JOB:
Copy these records word for word, beginning at the line that contains "Collapse the 建仓信号点 indicator panel" and stopping after the line that contains "click(x=140, y=388)".

Records of locating words and elements:
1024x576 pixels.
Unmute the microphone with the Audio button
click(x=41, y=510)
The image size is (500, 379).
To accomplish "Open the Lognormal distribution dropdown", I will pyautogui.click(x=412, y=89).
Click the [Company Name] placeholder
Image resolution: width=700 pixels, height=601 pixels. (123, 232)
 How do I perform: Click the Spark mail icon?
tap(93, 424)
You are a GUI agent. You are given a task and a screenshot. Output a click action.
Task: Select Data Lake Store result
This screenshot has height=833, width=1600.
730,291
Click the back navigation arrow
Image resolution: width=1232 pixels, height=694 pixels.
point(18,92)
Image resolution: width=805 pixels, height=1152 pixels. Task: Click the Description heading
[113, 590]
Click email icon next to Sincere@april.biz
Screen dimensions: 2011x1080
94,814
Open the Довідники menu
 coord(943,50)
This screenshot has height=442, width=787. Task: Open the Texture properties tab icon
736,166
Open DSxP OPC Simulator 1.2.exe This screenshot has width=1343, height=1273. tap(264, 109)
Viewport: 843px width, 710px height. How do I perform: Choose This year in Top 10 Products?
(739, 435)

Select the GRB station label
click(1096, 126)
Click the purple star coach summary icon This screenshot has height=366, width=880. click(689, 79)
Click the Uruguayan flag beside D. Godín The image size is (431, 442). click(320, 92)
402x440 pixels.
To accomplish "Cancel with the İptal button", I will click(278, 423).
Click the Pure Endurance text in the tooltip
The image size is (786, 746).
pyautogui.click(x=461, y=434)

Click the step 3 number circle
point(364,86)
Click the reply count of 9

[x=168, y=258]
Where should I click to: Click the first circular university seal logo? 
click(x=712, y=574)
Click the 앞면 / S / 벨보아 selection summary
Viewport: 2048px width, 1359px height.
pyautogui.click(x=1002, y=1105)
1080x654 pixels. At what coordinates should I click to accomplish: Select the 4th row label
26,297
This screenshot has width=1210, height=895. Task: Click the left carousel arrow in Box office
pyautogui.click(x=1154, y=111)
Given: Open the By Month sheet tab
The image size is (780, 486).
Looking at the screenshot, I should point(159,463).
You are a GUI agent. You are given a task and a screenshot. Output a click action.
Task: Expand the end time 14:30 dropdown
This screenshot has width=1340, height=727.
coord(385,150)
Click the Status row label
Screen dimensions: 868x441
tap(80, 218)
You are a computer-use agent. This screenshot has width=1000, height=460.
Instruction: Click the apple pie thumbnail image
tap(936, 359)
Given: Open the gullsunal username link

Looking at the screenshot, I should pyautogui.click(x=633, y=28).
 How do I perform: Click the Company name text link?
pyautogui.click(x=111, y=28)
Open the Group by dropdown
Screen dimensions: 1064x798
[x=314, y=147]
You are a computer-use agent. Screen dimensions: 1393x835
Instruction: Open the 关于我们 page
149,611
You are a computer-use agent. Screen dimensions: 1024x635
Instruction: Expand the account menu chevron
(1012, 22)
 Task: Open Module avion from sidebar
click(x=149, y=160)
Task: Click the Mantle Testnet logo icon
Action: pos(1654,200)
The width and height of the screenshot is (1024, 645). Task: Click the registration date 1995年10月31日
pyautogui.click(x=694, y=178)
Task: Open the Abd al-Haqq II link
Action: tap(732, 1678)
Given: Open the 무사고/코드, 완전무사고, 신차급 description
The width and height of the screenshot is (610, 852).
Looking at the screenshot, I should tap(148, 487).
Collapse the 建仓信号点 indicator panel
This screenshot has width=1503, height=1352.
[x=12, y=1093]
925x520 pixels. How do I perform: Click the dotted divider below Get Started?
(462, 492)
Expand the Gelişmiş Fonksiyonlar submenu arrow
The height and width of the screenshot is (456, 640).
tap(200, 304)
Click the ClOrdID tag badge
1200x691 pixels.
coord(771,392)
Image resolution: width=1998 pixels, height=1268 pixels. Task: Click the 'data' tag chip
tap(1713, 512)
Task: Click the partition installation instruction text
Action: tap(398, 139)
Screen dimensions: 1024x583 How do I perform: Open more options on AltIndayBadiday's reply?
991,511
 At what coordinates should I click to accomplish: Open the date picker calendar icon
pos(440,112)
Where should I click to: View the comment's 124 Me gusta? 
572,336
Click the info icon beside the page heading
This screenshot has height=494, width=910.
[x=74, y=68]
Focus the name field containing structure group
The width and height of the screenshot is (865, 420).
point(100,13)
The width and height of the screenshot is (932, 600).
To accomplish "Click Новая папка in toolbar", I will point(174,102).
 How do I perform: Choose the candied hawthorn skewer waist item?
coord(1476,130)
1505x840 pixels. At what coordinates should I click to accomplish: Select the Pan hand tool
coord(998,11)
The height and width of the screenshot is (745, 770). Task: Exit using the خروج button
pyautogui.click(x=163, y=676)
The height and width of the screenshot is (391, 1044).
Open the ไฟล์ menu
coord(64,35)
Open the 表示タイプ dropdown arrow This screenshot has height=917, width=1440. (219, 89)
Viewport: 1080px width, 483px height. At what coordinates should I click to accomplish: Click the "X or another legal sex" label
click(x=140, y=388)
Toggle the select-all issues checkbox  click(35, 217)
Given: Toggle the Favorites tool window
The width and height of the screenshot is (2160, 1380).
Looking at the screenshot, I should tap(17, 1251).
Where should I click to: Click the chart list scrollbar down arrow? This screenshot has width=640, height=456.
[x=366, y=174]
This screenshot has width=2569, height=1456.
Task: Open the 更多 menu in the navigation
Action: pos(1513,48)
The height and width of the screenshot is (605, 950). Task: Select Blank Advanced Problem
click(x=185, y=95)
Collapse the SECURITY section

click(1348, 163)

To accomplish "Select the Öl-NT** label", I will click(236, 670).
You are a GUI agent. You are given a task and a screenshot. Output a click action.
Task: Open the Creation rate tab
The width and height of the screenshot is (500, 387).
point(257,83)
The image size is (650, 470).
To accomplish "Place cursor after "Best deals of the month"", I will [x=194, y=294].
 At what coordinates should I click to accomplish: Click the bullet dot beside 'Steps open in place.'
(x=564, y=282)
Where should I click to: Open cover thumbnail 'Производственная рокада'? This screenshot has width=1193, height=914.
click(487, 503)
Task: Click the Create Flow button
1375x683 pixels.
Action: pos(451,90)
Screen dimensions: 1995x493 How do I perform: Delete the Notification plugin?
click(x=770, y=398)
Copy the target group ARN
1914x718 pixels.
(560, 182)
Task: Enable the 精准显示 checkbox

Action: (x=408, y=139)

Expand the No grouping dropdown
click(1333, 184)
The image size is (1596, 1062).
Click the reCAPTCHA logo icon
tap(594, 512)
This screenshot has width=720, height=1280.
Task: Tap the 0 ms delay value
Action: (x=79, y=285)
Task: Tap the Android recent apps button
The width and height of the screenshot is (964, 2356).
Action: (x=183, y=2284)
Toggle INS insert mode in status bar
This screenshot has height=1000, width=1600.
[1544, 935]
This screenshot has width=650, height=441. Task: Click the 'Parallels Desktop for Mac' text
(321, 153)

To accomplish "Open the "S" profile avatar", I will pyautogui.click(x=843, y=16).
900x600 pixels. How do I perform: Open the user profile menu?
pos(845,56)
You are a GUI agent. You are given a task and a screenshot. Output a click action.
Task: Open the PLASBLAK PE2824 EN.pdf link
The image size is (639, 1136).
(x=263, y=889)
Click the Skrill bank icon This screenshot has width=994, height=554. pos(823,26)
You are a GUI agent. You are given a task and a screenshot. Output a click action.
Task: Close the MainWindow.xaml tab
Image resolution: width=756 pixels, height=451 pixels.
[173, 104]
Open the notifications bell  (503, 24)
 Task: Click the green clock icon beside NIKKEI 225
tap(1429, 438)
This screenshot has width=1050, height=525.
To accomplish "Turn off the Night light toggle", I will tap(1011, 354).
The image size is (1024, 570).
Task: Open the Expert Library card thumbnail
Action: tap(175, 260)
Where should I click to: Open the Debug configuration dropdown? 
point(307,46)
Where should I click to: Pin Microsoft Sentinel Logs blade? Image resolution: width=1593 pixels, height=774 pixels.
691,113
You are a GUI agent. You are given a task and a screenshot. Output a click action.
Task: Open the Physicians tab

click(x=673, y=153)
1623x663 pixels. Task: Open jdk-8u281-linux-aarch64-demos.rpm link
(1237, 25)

COMPLETE ANSWER:
Collapse the 建仓信号点 indicator panel
This screenshot has width=1503, height=1352.
[x=12, y=1093]
925x520 pixels. How do I perform: Click the dotted divider below Get Started?
(462, 492)
Expand the Gelişmiş Fonksiyonlar submenu arrow
The height and width of the screenshot is (456, 640).
tap(200, 304)
Click the ClOrdID tag badge
1200x691 pixels.
coord(771,392)
Image resolution: width=1998 pixels, height=1268 pixels. Task: Click the 'data' tag chip
tap(1713, 512)
Task: Click the partition installation instruction text
Action: tap(398, 139)
Screen dimensions: 1024x583 How do I perform: Open more options on AltIndayBadiday's reply?
991,511
 At what coordinates should I click to accomplish: Open the date picker calendar icon
pos(440,112)
Where should I click to: View the comment's 124 Me gusta? 
572,336
Click the info icon beside the page heading
This screenshot has height=494, width=910.
[x=74, y=68]
Focus the name field containing structure group
The width and height of the screenshot is (865, 420).
point(100,13)
The width and height of the screenshot is (932, 600).
To accomplish "Click Новая папка in toolbar", I will point(174,102).
 How do I perform: Choose the candied hawthorn skewer waist item?
coord(1476,130)
1505x840 pixels. At what coordinates should I click to accomplish: Select the Pan hand tool
coord(998,11)
The height and width of the screenshot is (745, 770). Task: Exit using the خروج button
pyautogui.click(x=163, y=676)
The height and width of the screenshot is (391, 1044).
Open the ไฟล์ menu
coord(64,35)
Open the 表示タイプ dropdown arrow This screenshot has height=917, width=1440. (219, 89)
Viewport: 1080px width, 483px height. At what coordinates should I click to accomplish: Click the "X or another legal sex" label
click(x=140, y=388)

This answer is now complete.